You find a listing for your dream job, so you dust off your old resume and just send it on its way, right? Not so fast. There's no second chance to make a first impression, and your resume needs to be at its best if you want that gig. While you're getting your resume ready to apply to your next job, learn from these eight common missteps:
- Not proofreading. Your resume and cover letter should make an impression, but if it includes typos it won't be a good one. "I'm a designer, not a writer," you might think, but hiring managers need to know you can adequately represent yourself and the company in written communications.
- Not designing the resume. You're a designer, so using a boring resume template goes against your nature. In a survey by The Creative Group, 89 percent of advertising and marketing executives said the way a creative professional's resume looks is either somewhat or very important to them. Take the time to design a resume that reflects your style and skills, yet remains professional.
- Overdesigning the resume. An unconventional resume (Infographic? Comic strip? Animated GIF?) might seem like a good way to get noticed. But if form takes precedent over content, you risk losing the message – "Hire me!" – to the gimmick. Your resume introduces you as a designer, but let your portfolio do the real talking.
- Not tailoring your resume for each job. Every job is different, and your resume should reflect that.
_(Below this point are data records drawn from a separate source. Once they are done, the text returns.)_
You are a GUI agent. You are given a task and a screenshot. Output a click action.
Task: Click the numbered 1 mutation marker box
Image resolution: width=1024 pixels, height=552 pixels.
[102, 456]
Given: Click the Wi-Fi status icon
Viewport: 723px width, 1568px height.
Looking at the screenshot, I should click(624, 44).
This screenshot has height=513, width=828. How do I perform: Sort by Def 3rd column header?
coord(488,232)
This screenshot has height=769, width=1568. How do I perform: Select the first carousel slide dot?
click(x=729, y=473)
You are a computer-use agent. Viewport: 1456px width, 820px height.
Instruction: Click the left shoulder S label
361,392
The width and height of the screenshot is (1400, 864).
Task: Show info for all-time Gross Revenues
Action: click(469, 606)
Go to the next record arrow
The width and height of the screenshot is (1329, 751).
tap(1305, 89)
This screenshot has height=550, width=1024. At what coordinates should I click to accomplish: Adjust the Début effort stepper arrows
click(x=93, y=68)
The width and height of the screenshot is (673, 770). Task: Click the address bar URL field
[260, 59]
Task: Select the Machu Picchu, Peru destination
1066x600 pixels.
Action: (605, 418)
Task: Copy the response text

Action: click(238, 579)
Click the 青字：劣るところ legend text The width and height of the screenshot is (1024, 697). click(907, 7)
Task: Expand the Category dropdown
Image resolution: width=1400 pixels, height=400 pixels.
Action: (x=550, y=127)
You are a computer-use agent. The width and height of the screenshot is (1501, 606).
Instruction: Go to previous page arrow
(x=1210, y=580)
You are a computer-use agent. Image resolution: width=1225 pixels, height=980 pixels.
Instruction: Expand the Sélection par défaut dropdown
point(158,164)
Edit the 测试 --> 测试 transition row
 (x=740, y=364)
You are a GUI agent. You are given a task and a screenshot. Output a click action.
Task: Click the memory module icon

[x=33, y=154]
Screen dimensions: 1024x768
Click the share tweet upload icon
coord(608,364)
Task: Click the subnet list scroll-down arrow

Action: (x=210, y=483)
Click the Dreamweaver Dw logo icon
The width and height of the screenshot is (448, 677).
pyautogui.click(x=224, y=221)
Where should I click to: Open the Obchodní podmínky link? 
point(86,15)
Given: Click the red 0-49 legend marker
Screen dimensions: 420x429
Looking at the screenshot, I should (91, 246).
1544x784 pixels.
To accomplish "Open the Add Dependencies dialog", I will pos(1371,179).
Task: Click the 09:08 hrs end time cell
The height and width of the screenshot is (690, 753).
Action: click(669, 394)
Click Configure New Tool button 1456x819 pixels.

As you're writing a cover letter and resume for each position, highlight relevant experiences and incorporate keywords from the job listing.
- Not following directions. Send your resume in the file format requested in the job posting, whether it's plain text in an email, a PDF through an online system or a printed copy via fax. To be ahead of the game, have PDF, Word and plain text versions of your resume at the ready.
- Not regularly updating your resume. Still working with the same resume you've used since your first job? It's time for an update. As your career grows, you should prune the document regularly. After college, cut any mention of high school; after your first job or two, minimize the prominence of your college jobs and awards. Take a look at your resume a few times a year to update it with your most recent accomplishments, even when you're not actively seeking new work.
- Focusing on job duties instead of achievements. Hiring managers want to know how you've excelled in your career. If your past position was as an assistant art director, it's not noteworthy that your responsibilities included designing pages in a monthly magazine. But the fact that you led the publication's award-winning redesign or developed the magazine's visual guidelines for social networks are achievements worth mentioning.
- Including irrelevant information. Listing hobbies and interests on your resume is fine if they're related to your career goals. For a designer, hobbies such as letterpress printing, calligraphy or photography show that you have bonus skills you could bring to the position. If you collect action figures, carve waterfowl or love bowling, that information is best kept to yourself unless you're applying for a job at a comic book company, a hunting outfit or the Professional Bowlers Association.
Follow our advice, and you'll avoid landing in "Resumania ™," our regular roundup of regrettable resumes and cover letters.